The most formally worked of the three is the head in the south wall of the chancel, which bears a fleur-de-lys crown and is considered to be in the 13th-century style. The fleur-de-lys, a stylised lily motif common in medieval European ecclesiastical and heraldic decoration, gives this figure a degree of solemnity, perhaps indicating royalty or sainthood, though the stone is too worn for certainty. The other two heads occupy the exterior of the tower and stair-turret. One, positioned high on the north wall of the stair-turret's west end, is carved with bulging eyes and a moustache, giving it a somewhat startled or confrontational expression. The third, at the east end of the tower's north wall, is described as having a fringe of hair across the forehead, bulging almond-shaped eyes, an elongated nose, and an upturned slit of a mouth, a face that sits somewhere between caricature and unease.

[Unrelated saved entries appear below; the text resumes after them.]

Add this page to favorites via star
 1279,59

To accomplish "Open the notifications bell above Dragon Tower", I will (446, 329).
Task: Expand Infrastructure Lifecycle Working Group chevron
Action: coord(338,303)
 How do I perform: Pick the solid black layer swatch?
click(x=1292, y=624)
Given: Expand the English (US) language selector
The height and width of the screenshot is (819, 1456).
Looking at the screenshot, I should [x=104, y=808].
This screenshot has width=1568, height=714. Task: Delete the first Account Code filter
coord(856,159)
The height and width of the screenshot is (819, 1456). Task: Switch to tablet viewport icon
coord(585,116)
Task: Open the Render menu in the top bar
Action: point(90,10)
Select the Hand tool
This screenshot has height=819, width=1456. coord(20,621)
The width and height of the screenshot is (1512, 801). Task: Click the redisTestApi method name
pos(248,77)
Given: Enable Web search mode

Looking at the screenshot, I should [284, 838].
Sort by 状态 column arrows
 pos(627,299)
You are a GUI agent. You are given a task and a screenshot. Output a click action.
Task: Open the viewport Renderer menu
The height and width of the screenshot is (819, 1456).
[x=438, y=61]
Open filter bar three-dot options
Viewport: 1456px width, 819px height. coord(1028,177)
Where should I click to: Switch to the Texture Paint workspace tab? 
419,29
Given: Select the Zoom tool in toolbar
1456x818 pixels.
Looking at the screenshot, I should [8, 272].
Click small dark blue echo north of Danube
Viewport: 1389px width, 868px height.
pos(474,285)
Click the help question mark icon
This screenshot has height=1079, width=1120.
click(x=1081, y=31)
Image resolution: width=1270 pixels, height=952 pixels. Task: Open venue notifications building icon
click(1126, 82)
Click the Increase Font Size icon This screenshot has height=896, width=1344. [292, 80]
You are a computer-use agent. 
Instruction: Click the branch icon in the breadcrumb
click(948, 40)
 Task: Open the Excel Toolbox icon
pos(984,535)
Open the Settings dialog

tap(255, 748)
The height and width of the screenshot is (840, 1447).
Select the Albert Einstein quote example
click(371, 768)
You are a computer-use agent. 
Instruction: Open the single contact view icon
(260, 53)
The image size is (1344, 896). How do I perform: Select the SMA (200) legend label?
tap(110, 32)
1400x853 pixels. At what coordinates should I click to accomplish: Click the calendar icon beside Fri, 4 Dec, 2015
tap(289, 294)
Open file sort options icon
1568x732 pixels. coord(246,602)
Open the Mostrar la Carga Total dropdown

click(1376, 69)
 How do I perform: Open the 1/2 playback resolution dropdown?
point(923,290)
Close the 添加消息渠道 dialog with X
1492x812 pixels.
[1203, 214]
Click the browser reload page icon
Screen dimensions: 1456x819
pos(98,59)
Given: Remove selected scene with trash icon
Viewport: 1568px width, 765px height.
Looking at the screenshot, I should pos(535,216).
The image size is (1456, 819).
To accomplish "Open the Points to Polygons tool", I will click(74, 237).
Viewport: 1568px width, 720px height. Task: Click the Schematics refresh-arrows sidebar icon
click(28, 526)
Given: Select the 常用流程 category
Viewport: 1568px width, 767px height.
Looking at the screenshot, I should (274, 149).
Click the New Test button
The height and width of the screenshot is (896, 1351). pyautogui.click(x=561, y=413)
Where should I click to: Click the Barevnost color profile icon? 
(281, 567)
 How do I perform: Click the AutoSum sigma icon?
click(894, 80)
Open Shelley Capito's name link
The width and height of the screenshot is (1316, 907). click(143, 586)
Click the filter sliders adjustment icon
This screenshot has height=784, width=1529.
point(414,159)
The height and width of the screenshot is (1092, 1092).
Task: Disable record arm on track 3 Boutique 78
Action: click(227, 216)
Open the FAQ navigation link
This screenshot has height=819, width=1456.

Carved stone heads appear frequently in Irish medieval churches, sometimes interpreted as apotropaic figures meant to ward off evil, sometimes as portrait-like commemorations, sometimes simply as the decorative impulses of skilled but anonymous craftspeople. At Leixlip, the three seem to belong to no single moment or purpose.
Visitors to the site should be prepared to look carefully and look upward. The heads on the tower and stair-turret are set high on the stonework, and their detail can be easy to miss without some patience and good light.